Which lines of the entries hold the string "agent"? Copy each one.

::: Extracted information

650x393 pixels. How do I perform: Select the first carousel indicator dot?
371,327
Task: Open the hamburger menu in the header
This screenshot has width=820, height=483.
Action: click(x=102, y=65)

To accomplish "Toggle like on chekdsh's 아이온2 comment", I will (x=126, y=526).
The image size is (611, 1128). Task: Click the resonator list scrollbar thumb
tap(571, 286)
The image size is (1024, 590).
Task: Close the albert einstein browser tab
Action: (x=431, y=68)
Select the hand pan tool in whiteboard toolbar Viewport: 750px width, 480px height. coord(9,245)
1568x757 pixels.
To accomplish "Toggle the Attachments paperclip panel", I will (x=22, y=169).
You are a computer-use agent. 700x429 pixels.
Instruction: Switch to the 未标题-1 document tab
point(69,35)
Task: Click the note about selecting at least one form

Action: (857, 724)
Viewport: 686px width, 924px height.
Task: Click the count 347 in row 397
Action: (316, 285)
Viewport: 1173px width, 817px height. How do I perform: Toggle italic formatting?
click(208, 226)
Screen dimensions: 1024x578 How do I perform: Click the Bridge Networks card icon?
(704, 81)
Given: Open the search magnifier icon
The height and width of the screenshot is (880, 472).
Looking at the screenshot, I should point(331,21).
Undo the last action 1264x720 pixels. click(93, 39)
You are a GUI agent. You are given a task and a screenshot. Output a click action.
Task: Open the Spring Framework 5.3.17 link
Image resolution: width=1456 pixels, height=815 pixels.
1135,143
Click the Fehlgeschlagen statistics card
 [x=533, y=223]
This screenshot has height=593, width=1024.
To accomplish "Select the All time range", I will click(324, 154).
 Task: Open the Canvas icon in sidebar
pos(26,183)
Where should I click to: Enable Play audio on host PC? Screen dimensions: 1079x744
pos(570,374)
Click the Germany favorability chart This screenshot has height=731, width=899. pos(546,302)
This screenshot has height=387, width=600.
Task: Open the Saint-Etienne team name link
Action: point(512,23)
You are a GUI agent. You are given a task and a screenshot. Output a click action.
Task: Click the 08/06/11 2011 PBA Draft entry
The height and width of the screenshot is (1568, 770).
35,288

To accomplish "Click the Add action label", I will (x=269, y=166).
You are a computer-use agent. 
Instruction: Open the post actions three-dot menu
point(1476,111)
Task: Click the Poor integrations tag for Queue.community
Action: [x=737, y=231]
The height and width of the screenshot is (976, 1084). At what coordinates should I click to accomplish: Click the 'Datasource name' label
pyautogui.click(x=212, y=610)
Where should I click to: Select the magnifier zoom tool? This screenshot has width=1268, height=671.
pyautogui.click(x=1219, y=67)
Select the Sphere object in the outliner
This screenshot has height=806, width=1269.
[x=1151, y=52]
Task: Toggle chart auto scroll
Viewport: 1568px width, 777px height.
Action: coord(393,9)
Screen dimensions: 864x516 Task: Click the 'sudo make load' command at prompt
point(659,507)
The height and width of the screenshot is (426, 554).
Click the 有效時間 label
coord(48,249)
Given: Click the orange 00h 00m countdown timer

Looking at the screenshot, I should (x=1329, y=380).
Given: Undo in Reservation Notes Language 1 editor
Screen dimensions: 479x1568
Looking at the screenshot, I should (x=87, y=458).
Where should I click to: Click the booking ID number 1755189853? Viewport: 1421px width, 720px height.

::::::

§ Solution:
You are a computer-use agent. 700x429 pixels.
You are a GUI agent. You are given a task and a screenshot. Output a click action.
You are a GUI agent. You are given a task and a screenshot. Output a click action.
You are a computer-use agent. 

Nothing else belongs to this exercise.